_Actions to take_.
1. From the article on Swindon Town's finances, echo the stretch from "The collapse of" through "they get there." word for word.
2. According to the article on Swindon Town's finances, how much do the team's apprentices earn?
3. State whether each statement agrees with the article on Swindon Town's finances, answering yes or no and quoting the deciding words: (a) The consortium that took over the club in December was headed by Willie Carson. (b) The club superstore had plenty of badges to sell to visiting fans. (c) The club was losing £100,000 a month.

***** Text to read *****

What else can you do but give a wry smile when a club so vulnerable fields a player called Danny Invincible? He sent over the cross that set up the goal that won the game. It was scored by an 18-year-old, one of the cheap young players clubs like Swindon may have to rely on if they survive.

The collapse of ITV Digital has exposed the shaky – some say insanely deluded – financial structure of professional football. Swindon Town is one of 30 or so clubs that may go bust as a result. The team's apprentices, who earn £250 a week, fear the Promised Land will disappear before they get there.

"It's all going to go pop," said Jimmy Fraser, the youth development officer, who is not much older than his charges. He was a player during that one glorious season a few years back when Swindon were in the top division. "When Manchester United came the whole town turned out," he said. "Not now. It's not just us, they're talking about 1,000 free transfers in the summer."

Swindon Town went into administration again last Wednesday, even before the directors were told they would have to do without £400,000 a year from television rights. A consortium headed by the former champion jockey Willie Carson had taken over the club in December and discovered Town owed more than it expected: £700,000 to the Inland Revenue, which was threatening to wind things up, and about £700,000 to other creditors. It was losing £100,000 a month.

On Friday the club "superstore" was almost as deserted as the training ground. Built when times were good, it looks tatty and empty now. "Visiting fans want to buy something to help us out of this hole, but we haven't got much," admitted Maureen Kirkland behind the counter. "They ask for badges, things like that, but we've run out."

On the top shelf, between the Baby Robins sleepsuits and teddy bears in the club colours of red, green and white was a certain woolly monkey. "We don't know what to do with it, really," said Maureen. Nobody was likely to buy a subscription to ITV Digital now, but she had no authority to take the advertising down. Brian Powell, the ticket manager, was glum. "We appealed to fans to bring a friend, but it hasn't helped much. People are not rallying round like you'd think."

***** Extracted information *****

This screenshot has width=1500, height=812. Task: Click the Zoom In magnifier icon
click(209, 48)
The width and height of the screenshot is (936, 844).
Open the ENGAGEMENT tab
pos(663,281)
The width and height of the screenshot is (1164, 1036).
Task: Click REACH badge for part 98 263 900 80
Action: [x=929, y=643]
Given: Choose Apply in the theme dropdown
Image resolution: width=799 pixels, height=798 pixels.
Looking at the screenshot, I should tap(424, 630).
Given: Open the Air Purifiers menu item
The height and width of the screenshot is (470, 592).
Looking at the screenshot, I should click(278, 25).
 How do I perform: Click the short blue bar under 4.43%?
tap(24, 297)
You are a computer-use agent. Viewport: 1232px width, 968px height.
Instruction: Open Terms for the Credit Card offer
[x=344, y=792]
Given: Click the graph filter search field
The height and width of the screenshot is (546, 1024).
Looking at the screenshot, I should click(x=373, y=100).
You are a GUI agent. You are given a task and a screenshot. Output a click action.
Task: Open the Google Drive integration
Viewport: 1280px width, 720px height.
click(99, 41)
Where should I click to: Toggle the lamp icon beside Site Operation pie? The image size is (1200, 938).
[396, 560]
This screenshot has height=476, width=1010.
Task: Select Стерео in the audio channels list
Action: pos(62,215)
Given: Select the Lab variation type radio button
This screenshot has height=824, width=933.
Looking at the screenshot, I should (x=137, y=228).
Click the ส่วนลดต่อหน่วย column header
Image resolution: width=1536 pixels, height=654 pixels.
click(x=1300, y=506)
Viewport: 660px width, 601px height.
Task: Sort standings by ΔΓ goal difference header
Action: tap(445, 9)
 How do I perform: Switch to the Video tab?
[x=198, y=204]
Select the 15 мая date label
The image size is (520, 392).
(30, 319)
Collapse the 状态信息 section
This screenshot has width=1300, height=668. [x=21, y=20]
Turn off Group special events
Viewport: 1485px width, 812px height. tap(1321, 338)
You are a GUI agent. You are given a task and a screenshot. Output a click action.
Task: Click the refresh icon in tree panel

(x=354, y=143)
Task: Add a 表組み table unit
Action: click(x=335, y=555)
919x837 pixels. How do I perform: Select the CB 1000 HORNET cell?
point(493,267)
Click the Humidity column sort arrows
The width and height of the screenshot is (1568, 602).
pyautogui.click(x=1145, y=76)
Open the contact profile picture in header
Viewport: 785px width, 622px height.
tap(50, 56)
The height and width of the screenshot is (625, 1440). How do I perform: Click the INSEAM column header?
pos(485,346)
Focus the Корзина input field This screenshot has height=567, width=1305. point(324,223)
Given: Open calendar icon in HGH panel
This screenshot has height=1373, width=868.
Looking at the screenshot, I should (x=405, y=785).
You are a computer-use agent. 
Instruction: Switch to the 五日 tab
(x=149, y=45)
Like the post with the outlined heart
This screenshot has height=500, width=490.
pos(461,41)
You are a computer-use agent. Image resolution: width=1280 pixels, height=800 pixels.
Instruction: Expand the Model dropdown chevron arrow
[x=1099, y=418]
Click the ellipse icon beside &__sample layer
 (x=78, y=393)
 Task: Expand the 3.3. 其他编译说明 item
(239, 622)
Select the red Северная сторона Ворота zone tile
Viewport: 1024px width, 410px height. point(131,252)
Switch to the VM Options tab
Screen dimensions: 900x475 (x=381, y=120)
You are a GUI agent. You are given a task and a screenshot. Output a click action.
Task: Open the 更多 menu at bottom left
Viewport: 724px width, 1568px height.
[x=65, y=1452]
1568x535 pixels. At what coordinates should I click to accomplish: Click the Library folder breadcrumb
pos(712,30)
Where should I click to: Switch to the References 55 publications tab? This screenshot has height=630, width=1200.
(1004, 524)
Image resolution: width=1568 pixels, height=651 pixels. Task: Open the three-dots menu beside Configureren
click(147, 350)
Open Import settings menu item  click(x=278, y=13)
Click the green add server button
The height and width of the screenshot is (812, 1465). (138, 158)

*****

_Expected answers_.
1.
The collapse of ITV Digital has exposed the shaky – some say insanely deluded – financial structure of professional football. Swindon Town is one of 30 or so clubs that may go bust as a result. The team's apprentices, who earn £250 a week, fear the Promised Land will disappear before they get there.

2. £250 a week.

3.
(a) Yes: "A consortium headed by the former champion jockey Willie Carson had taken over the club in December"
(b) No: "They ask for badges, things like that, but we've run out."
(c) Yes: "It was losing £100,000 a month."